The Designated Driver strategy requires the Chief of Surgery (ideally, an imposing and feared figure) to approach a promising young surgeon who is just entering practice after the end of a very long course of training, and saying, “Son, you are going to have a brief but spectacular career. You are going to be our Designated Driver.”
For an extraordinary annual salary and immediate vesting in a generous pension plan, this young surgeon is going to have the honor of being the one who gets all the high-risk surgical cases for the group. He will agree to do this as long as it is feasible, that is, as long as he’s not run out of practice because his pay-for performance reports, or his physician report card, have become so abysmally bad. With careful management, and with his colleagues tossing him a few “easy” cases now and then in order to extend his longevity, he may be able to survive as a surgeon for five or ten years (longer, for instance, than the average NFL player), after which he can enjoy a lucrative retirement, or simply change careers. (There are obviously other approaches for conducting the Designated Driver strategy, for instance, as a way for surgeons nearing retirement age to go out in a blaze of glory. But you get the idea.)
The Designator Driver strategy is a win-win for everyone except the government – so surely it will eventually become illegal. But what doctors have to realize, when practicing medicine in a healthcare system driven by the covert rationing imperative, is that one either gives in to the bizarre incentives created by programs like pay-for-performance (which will cause measurable harm to their patients), or one fights back guerrilla-style, striking where one can, and changing tactics as the enemy adjusts.
To the government, however, such guerrilla activities amount to a mere nuisance, an annoyance which (like the poor and the uninsured) will always be with us.

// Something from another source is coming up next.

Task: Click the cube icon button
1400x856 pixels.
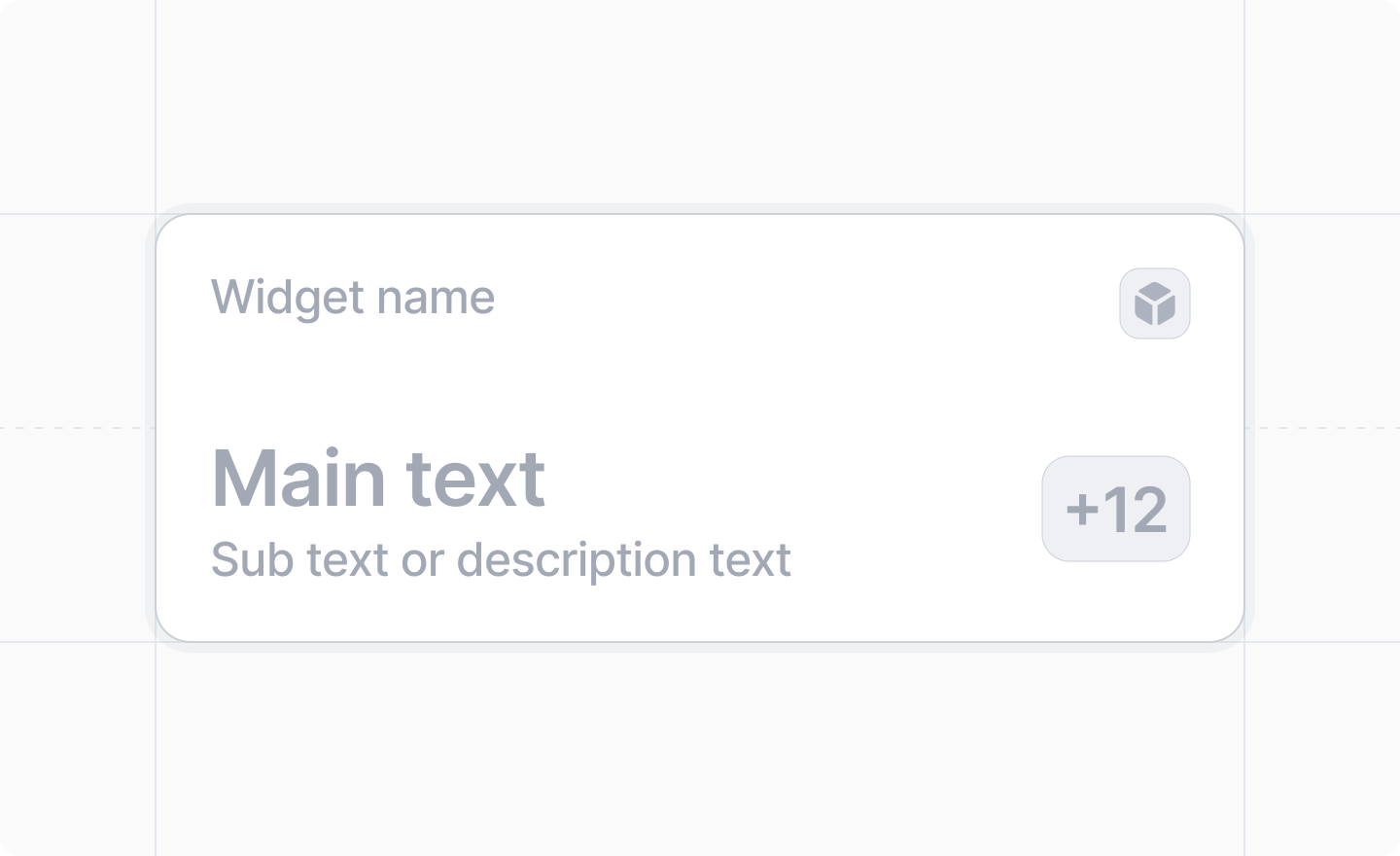Action: pyautogui.click(x=1155, y=303)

Looking at the big picture, our government will doubtless rejoice to hear the Johns Hopkins research results. The Feds will be particularly pleased to learn that their pay-for-performance efforts are achieving both of the desired effects (i.e., reducing the volume of elective surgical procedures, and advancing prospects for demonizing and discriminating against the obese.
Say what you will about pay-for-performance. It’s working.